Boys and Girls

In a country in which people only want boys, every family continues to have children until they have a boy. if they have a girl, they have another child. if they have a boy, they stop. what is the proportion of boys to girls in the country?


Solution

Pretty simple. Half the couples have boys first, and stop. The rest have a girl. Of those, half have a boy second, and so on.

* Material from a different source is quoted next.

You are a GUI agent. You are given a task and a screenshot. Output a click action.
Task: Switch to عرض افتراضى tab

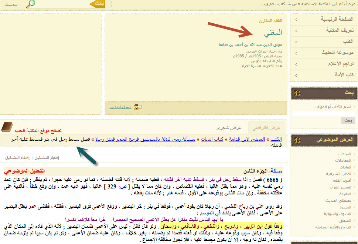point(266,128)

So suppose there are N couples. There will be N boys. There will be an “infinite” sum of girls equal to N/2 + N/4 + N/8 + … As any college math student knows, this sum adds up to N. Therefore, the proportion of boys to girls will be pretty close to 1:1, with perhaps a few more boys than girls because the sum isn’t actually infinite.

Solved by Paul Brinkley

2026 Update: Sampling Bias — The ML Engineer’s Version

The Boys and Girls puzzle illustrates that stopping rules affect what you observe, not the underlying probability. This is the Simpson’s Paradox and survivorship bias connection that every ML engineer must internalize — because training data is almost always collected with an implicit stopping rule.

The answer: 50% girls. The stopping rule (stop after first boy) changes family sizes but not the birth probability. At the population level, every birth is still 50/50 regardless of family history.

The ML parallel that interviewers care about in 2026:

  • Survivorship bias: If you only train on completed orders (not abandoned carts), you systematically underestimate cancellation probability
  • Length bias: If you sample active users (not churned ones), your model overestimates engagement
  • Feedback loop bias: Your recommender model’s predictions determine what users see, which determines the next training batch — the stopping rule is the model itself
import random

def simulate_family_strategy(num_families=100_000):
    """Stop after first boy. What fraction of children are girls?"""
    boys = girls = 0
    for _ in range(num_families):
        while True:
            if random.random() < 0.5:  # Boy born
                boys += 1
                break
            girls += 1  # Girl born, continue
    return girls / (boys + girls)

print(f"Fraction girls: {simulate_family_strategy():.4f}")  # ~0.5000

Still asked at (2026): Google, Meta, Airbnb (data scientist roles), and any company where ML engineers need to demonstrate awareness of data collection bias.